←back to thread

I don't like NumPy

(dynomight.net)
480 points MinimalAction | 4 comments | | HN request time: 0s | source
1. threeducks ◴[] No.43998530[source]
I thought I'd do something smart and inline all the matrix multiplications into the einsums of the vectorized multi-head attention implementation from the article and set optimize="optimal" to make use of the optimal matrix chain multiplication algorithm https://en.wikipedia.org/wiki/Matrix_chain_multiplication to get a nice performance boost.

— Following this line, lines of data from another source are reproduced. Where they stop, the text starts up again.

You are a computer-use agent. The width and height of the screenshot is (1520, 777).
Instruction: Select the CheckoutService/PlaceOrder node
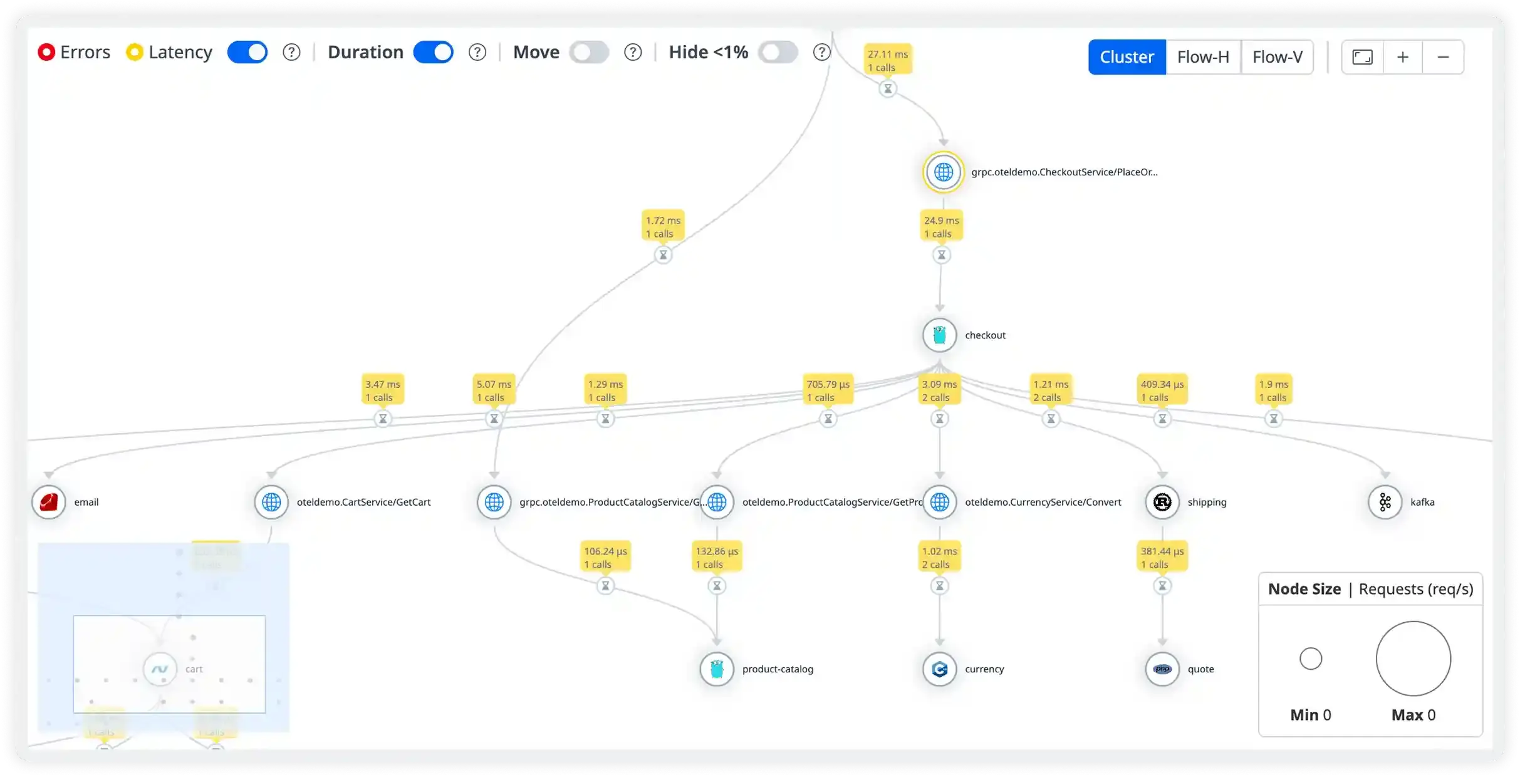942,172
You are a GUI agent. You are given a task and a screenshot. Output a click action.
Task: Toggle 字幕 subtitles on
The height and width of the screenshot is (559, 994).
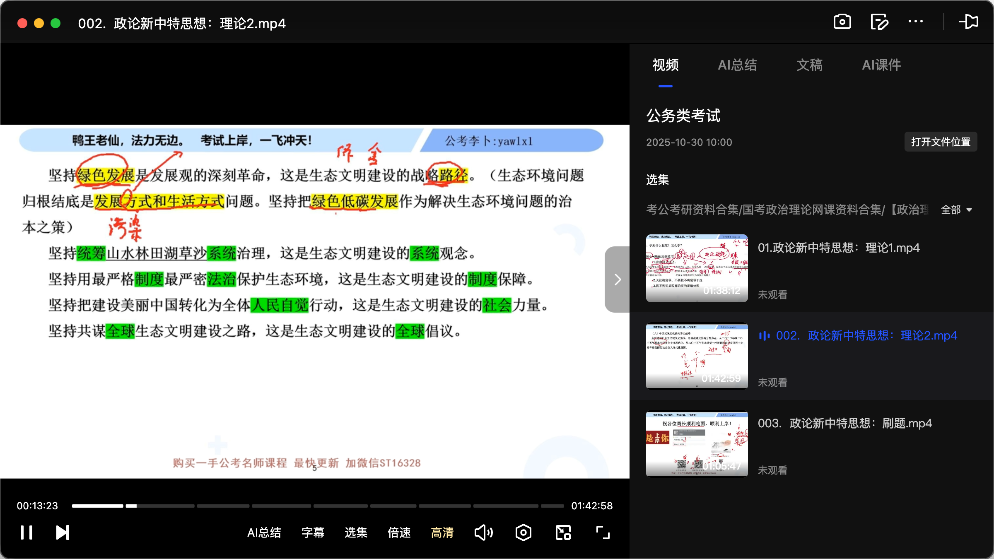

    def multi_head_attention_golfed(X, W_q, W_k, W_v, W_o, optimize="optimal"):
        scores = np.einsum('si,hij,tm,hmj->hst', X, W_q, X, W_k, optimize=optimize)
        weights = softmax(W_k.shape[-1]**-0.5 * scores, axis=-1)
        projected = np.einsum('hst,ti,hiv,hvd->shd', weights, X, W_v, W_o, optimize=optimize)
        return projected.reshape(X.shape[0], W_v.shape[2])
This is indeed twice as fast as the vectorized implementation, but, disappointingly, the naive implementation with loops is even faster. Here is the code if someone wants to figure out why the performance is like that: https://pastebin.com/raw/peptFyCw

My guess is that einsum could do a better job of considering cache coherency when evaluating the sum.

replies(1): >>44003102 #
2. davedx ◴[] No.44003102[source]
> This is indeed twice as fast as the vectorized implementation, but, disappointingly, the naive implementation with loops is even faster.

On CPU or GPU?

replies(1): >>44008202 #
3. kccqzy ◴[] No.44008202[source]
This is NumPy we are discussing. It doesn't use the GPU.
replies(1): >>44016808 #
4. threeducks ◴[] No.44016808{3}[source]
To be fair, you could replace `import numpy as np` with `import cupy as np` and it would run on GPU without further changes. It is not any good though. PyTorch is roughly 12 times faster.